Task directions — Set down the line containing "Task: Expand the Browse menu dropdown arrow" and each line after it through the last line of the records, exactly, leaving pictures out.

[Stored data entries]
>>>>>
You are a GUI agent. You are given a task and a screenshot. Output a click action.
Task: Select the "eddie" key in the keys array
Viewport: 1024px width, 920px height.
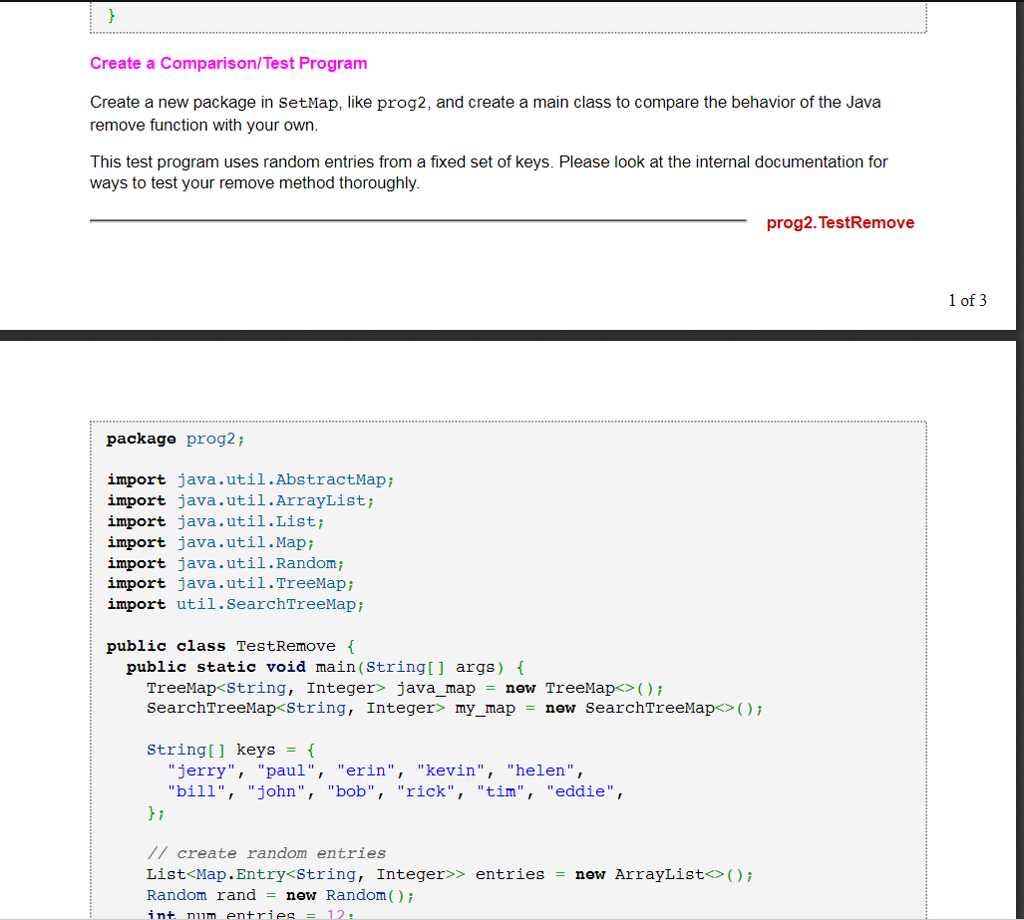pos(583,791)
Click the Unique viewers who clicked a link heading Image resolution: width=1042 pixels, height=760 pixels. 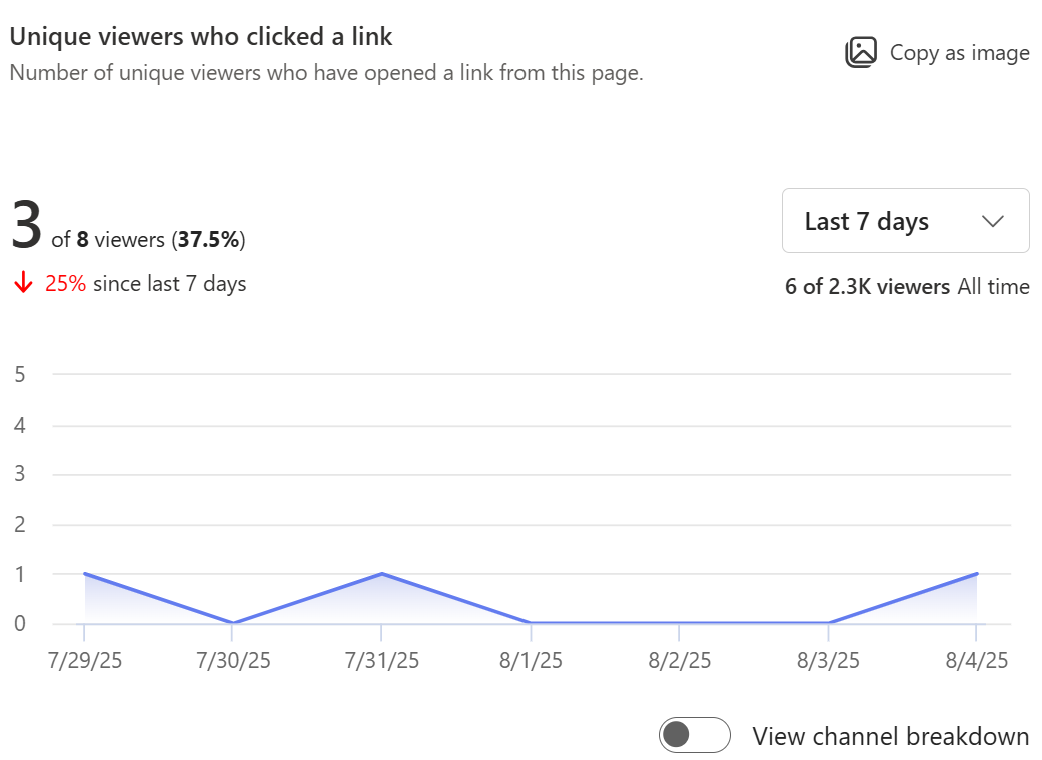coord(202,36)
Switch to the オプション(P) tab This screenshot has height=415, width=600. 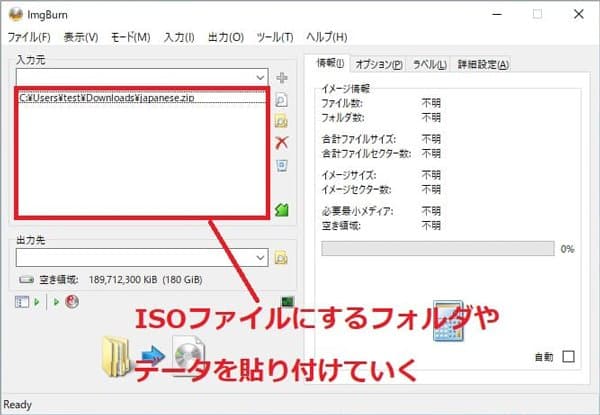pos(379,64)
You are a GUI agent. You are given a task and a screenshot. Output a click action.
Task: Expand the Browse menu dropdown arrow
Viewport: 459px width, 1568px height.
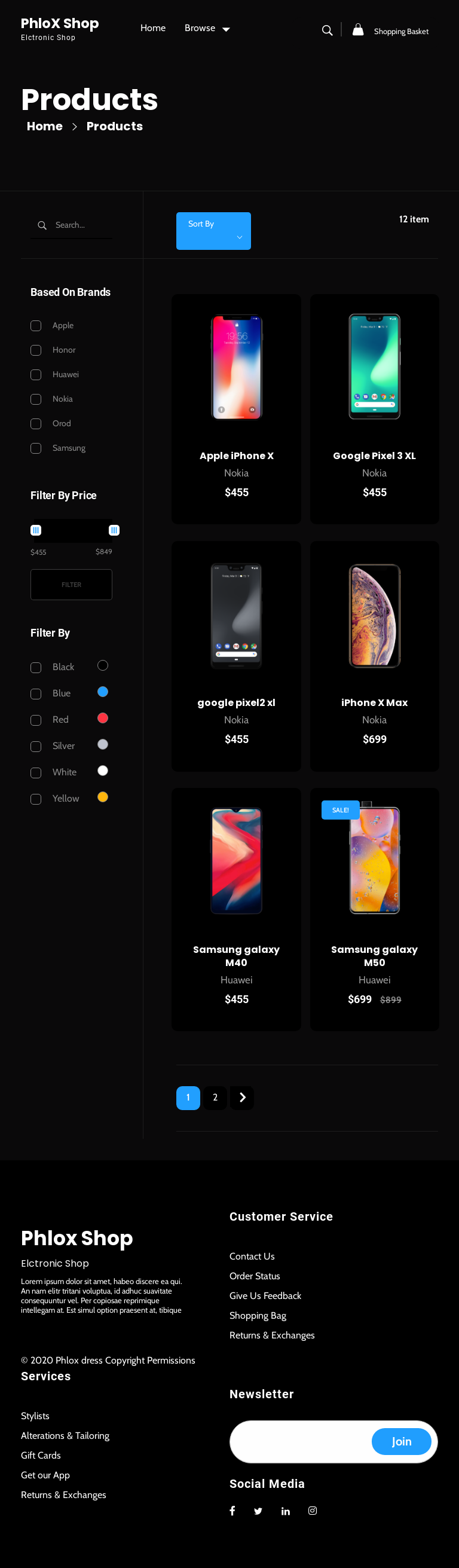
<<<<<
Written solution —
Task: Expand the Browse menu dropdown arrow
Viewport: 459px width, 1568px height.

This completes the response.